Task details:
Answer these from the passage below on Instagram Stories:
1. In what year did Instagram video kill Vine?
2. On what date did Instagram launch its 24-hour, disappearing photo and video slideshows?
3. Which brand debuted its #MyCalvins campaign via Snapchat?

Selected text:
◆ ◆ ◆ ◆ ◆
With Instagram's version of Stories coming in hot, brands will need to embrace the feature — and evolve — to keep consumers engaged.
Margaret Zhang during Paris Fashion Week. Photo: Christian Vierig/Getty Images

Margaret Zhang during Paris Fashion Week. Photo: Christian Vierig/Getty Images

In 2013, Instagram video killed Vine. At a time when a Vine video was four times more shareable than a sponsored one, six second clips ruled the "content is king" conversation. And then one day, Instagram took Vine's concept, added nine seconds to it and pulled the rug out from under the new platform. Did it change the way your Instagram timeline looked? Probably. Did it change the way your favorite brands' timelines looked? Definitely. Will the timeline continue to change indefinitely? Of course. Instagram switched to showing a view count on videos rather than likes just six months ago — and now it has come for Snapchat, with the Aug. 2 launch of 24-hour, disappearing photo and video slideshows.

Before Instagram announced it was developing its own Stories feature (yes, using the same name as Snapchat), it changed from a consecutive to a proprietary timeline, ensuring that your super-sensitive, passive-aggressive friend would notice that you liked fewer of his or her 'grams. However, Snapchat has already been fervently embraced by brands and celebrities alike. The man who snapped getting lost at sea on his jet ski, Miami's DJ Khaled, was profiled by Bloomberg on account of his Snaps. Kim Kardashian has showed us the softer side of Kanye West through her Snaps, and Calvin Klein debuted its new #MyCalvins campaign via the platform. Put all of these Stories atop a profile that's already garnering engagement from multiple types of media, and it's a huge opportunity for brands.
◆ ◆ ◆ ◆ ◆
Collected material:
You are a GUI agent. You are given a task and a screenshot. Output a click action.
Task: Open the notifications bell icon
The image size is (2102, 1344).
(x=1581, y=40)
◆ ◆ ◆ ◆ ◆
Final result:
1. 2013
2. Aug. 2
3. Calvin Klein